What is being asked -
Each line below from the one containing "This screenshot has height=316, width=386." through the one containing "the add-file icon" is to be given again exactly, and no line outside that span.
=== Provided records ===
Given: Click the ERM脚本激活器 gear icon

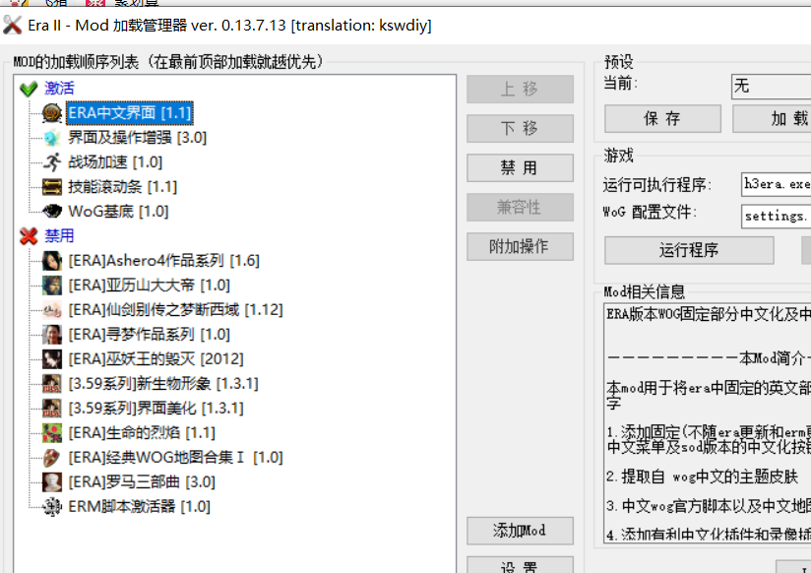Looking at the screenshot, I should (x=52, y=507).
===
=== Provided records ===
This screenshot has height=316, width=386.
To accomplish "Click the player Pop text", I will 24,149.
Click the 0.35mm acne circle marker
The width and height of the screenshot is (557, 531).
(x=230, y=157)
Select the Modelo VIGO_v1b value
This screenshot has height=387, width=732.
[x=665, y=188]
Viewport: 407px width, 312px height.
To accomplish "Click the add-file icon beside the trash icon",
===
Expected output -
This screenshot has height=316, width=386.
To accomplish "Click the player Pop text", I will 24,149.
Click the 0.35mm acne circle marker
The width and height of the screenshot is (557, 531).
(x=230, y=157)
Select the Modelo VIGO_v1b value
This screenshot has height=387, width=732.
[x=665, y=188]
Viewport: 407px width, 312px height.
To accomplish "Click the add-file icon beside the trash icon",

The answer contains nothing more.